Just in time, fascistic Republicans have jumped up to say they ’ll oppose any transfer of Guantanamo ’s victims to facilities in their states, setting up the two poles of chauvinism, cruelty, and arrogance that we are supposed to choose between.
Relocation is not what World Can ’t Wait and others mean when we demand the closure of Guantanamo Prison Camp. CUNY Law professor and attorney for Guantanamo detainees Ramzi Kassem calls it “a terrible idea ” and notes that the Obama administration is stricken with the same proclivity for redefining common terms as the Bush regime. Torture becomes “enhanced interrogation ” and rape is styled “rectal feeding.”
The abomination of US torture must not only end; the rationale of "exceptionalism" - that American lives are worth more than others - must be repudiated. In no case should the practice of preemptive imprisonment be condoned, or worse, exported to another jurisdiction. Debate over where to locate the criminal enterprise of our government misses the point. The enduring torture of wrongful imprisonment would be just as intolerable on the US mainland as it is at the offshore military base on occupied Cuban land.
In fact, importing the lawlessness of indefinite detention without charges or meaningful trial could entrench the unlawful and thoroughly immoral practices that have made the name “Guantanamo” synonymous with U.S. torture worldwide. U.S. courts have not provided any practical relief for the torture victims at Guantanamo over all this time; there is no reason to believe they would be unsympathetic to the torturers ’ arguments now.

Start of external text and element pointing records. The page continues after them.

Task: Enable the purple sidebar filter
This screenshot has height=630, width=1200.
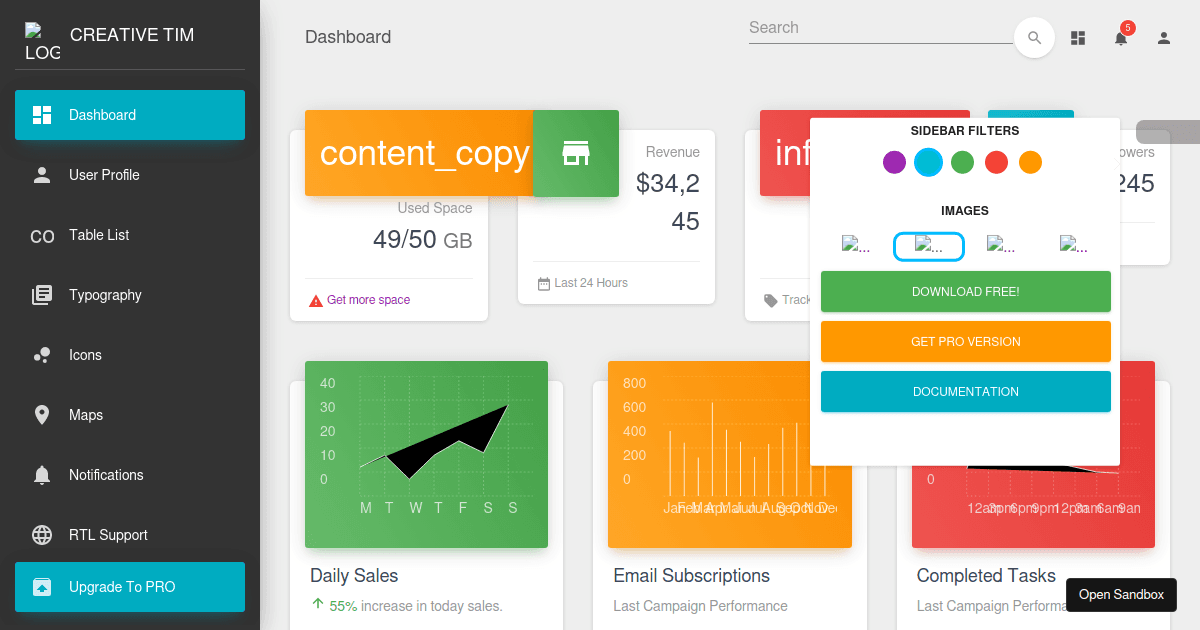Action: click(x=894, y=162)
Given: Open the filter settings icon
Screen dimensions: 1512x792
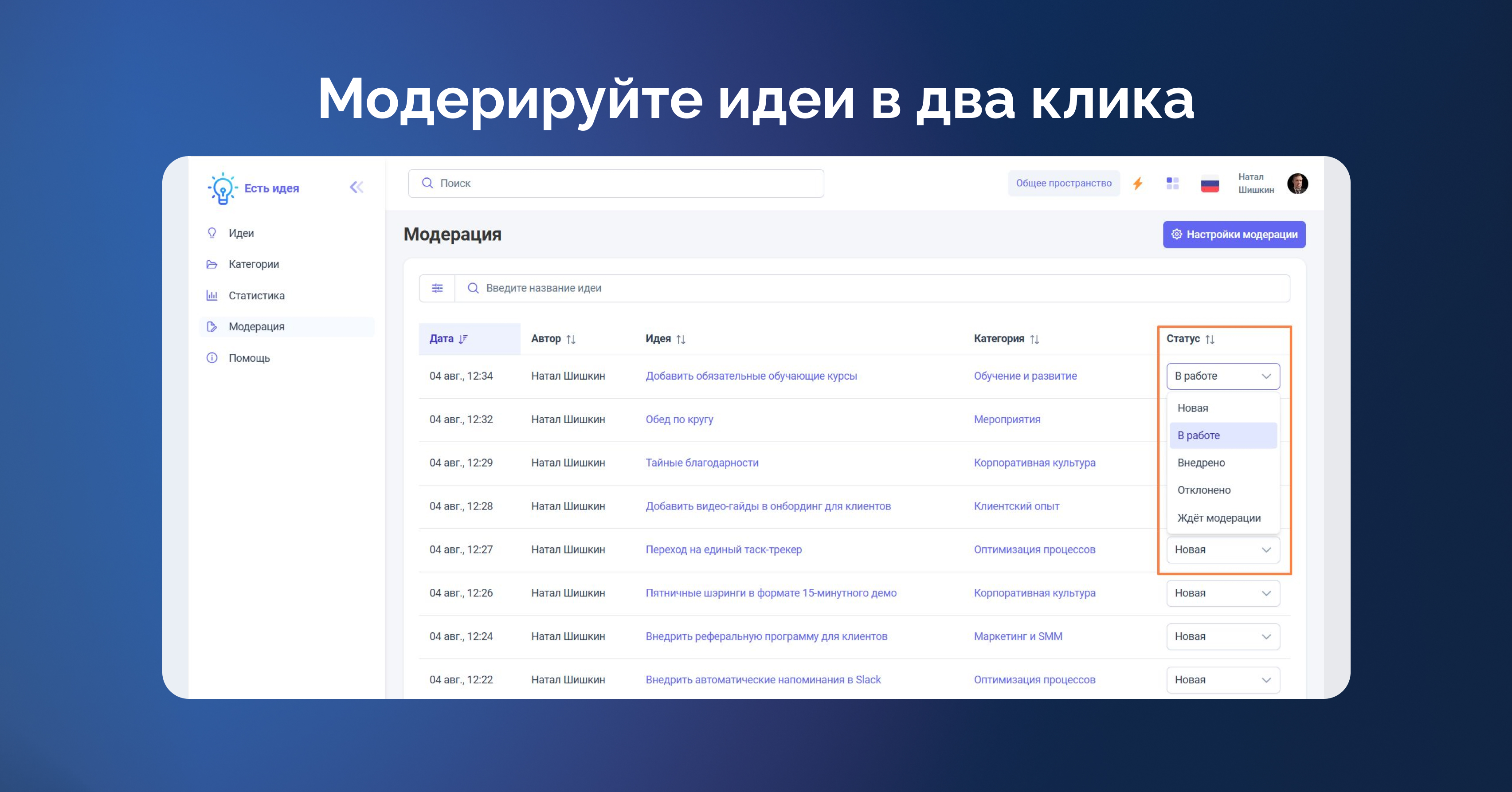Looking at the screenshot, I should tap(437, 288).
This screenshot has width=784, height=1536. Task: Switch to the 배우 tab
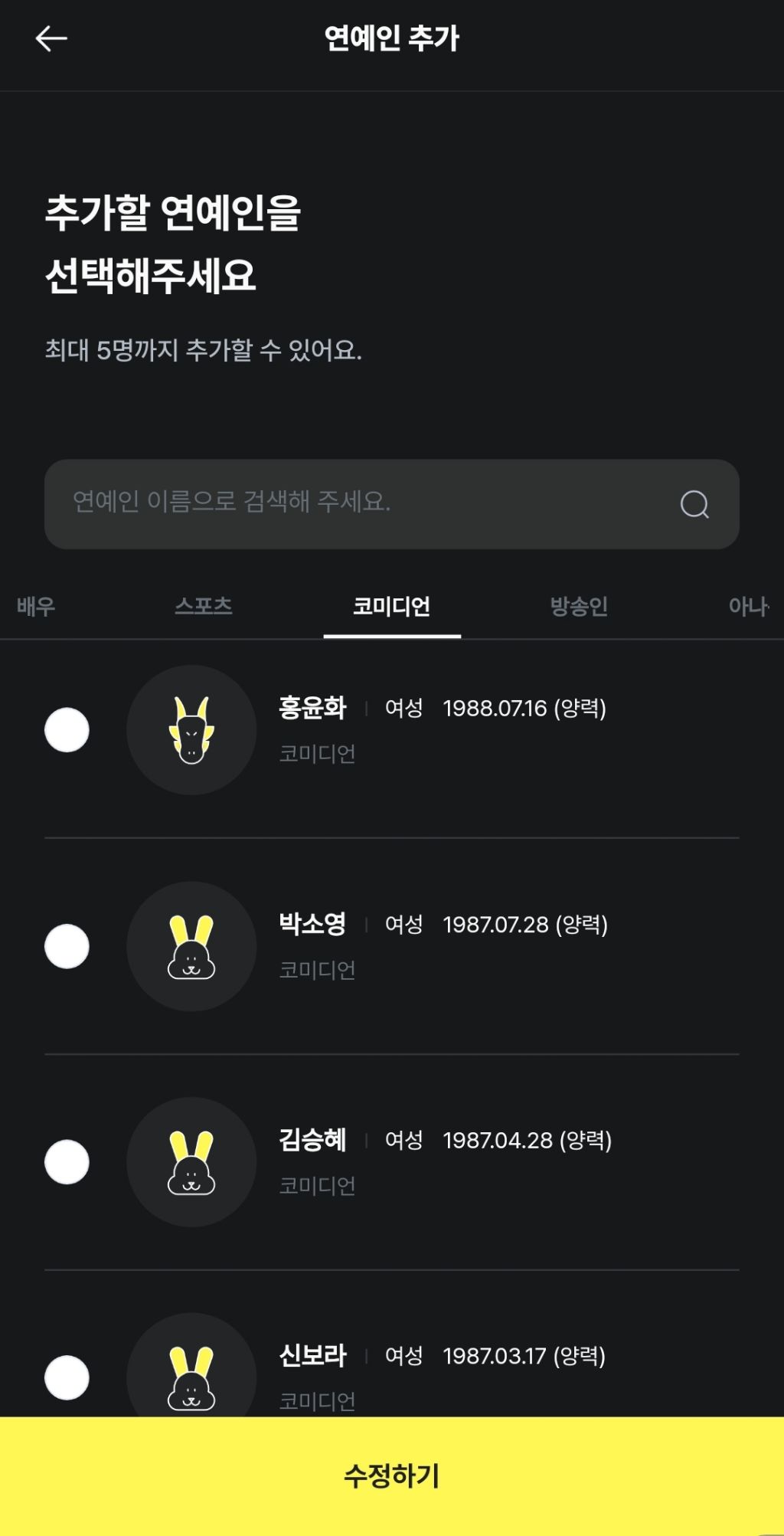36,607
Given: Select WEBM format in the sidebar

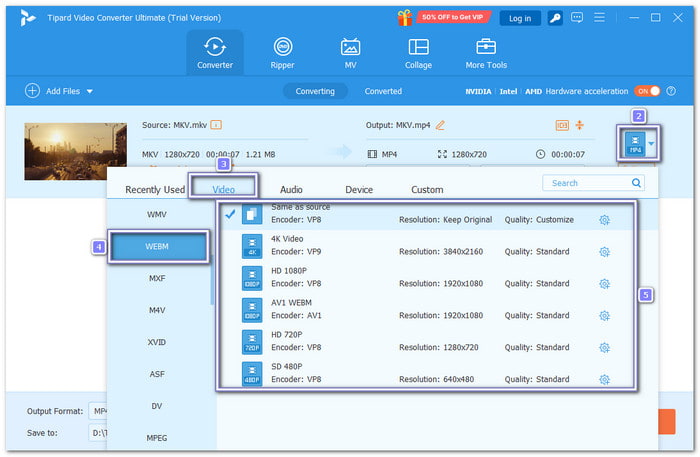Looking at the screenshot, I should point(158,247).
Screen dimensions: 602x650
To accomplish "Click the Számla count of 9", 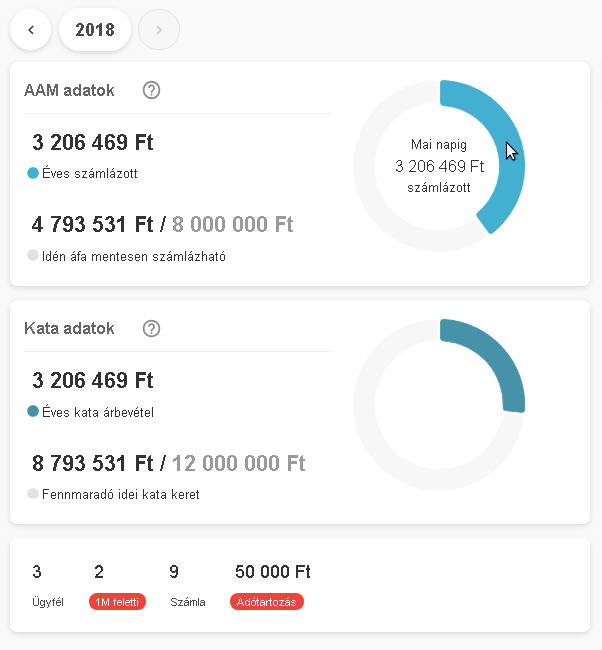I will (174, 572).
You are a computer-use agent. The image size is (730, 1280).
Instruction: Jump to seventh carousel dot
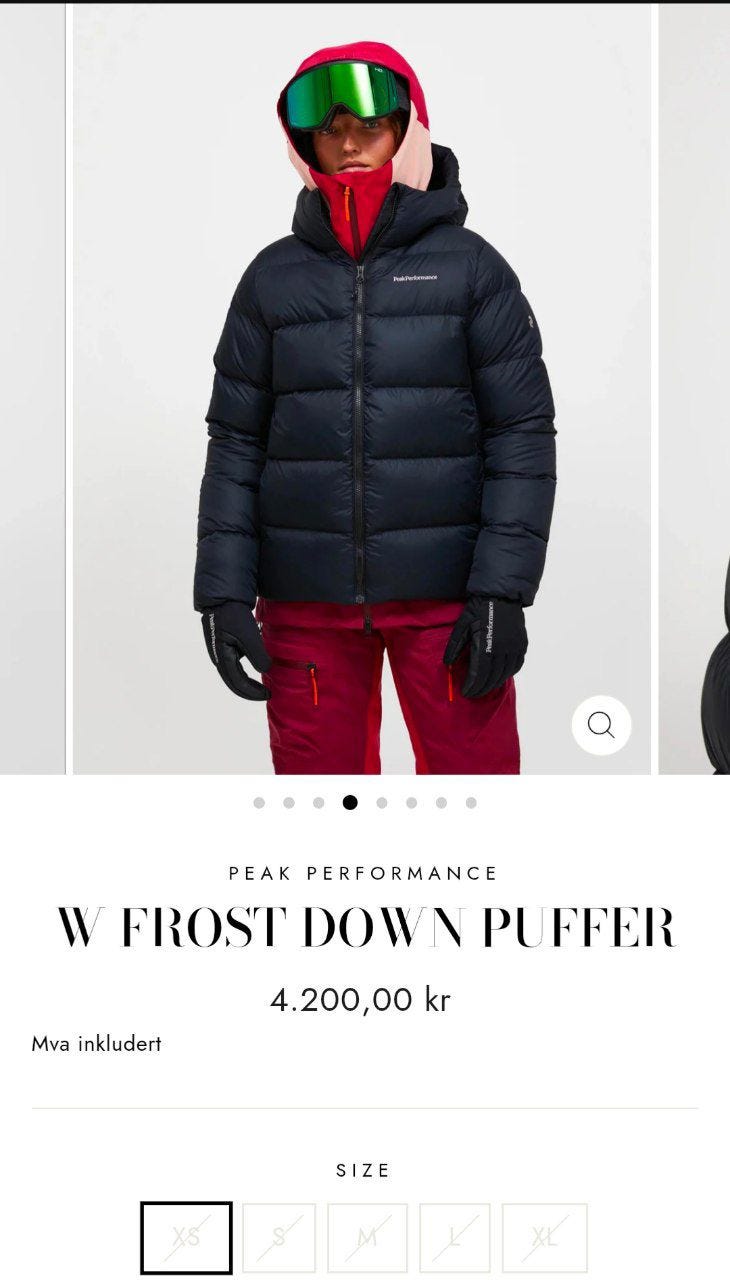point(441,802)
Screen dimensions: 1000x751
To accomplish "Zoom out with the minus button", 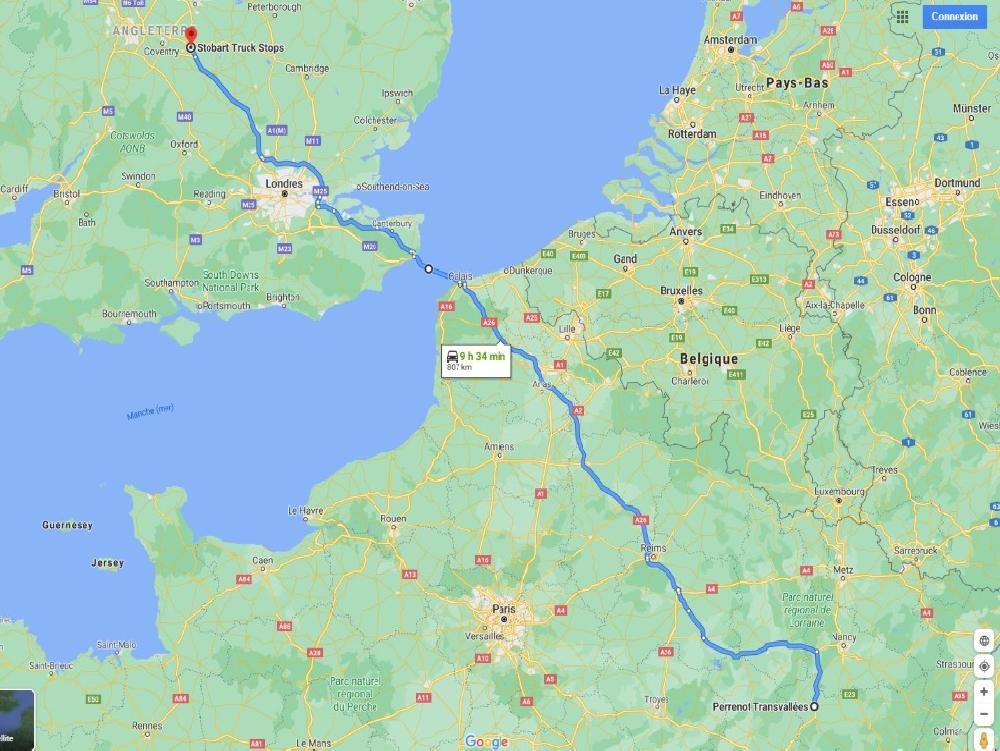I will [x=984, y=713].
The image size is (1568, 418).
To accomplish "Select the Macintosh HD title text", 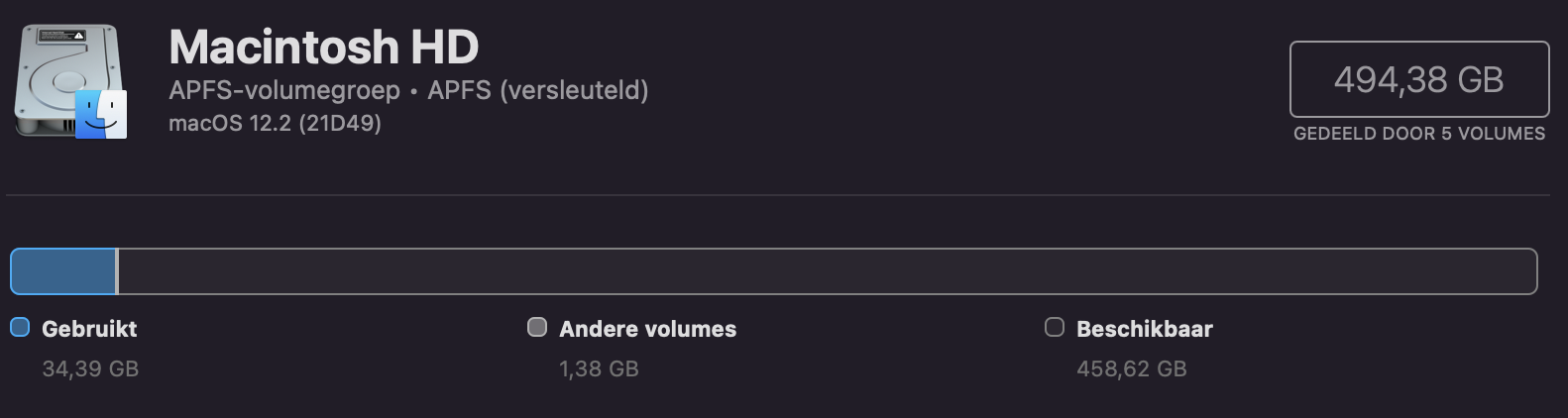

Such a transfer would almost certainly not represent an improvement in conditions for the men either. According to H. Candace Gorman , a Chicago civil rights lawyer who has represented men held at Guantanamo, ”Ironically most of our clients are better off at Guantanamo rather than any brig or prison here in the States, as they are living communally, can cook and read and pray together. I shudder to think it they were all put in cells instead of sent home or somewhere like home.”
Every person of conscience must insist and demand: Tear Down Guantanamo - Release the Prisoners - End Indefinite Detention Now!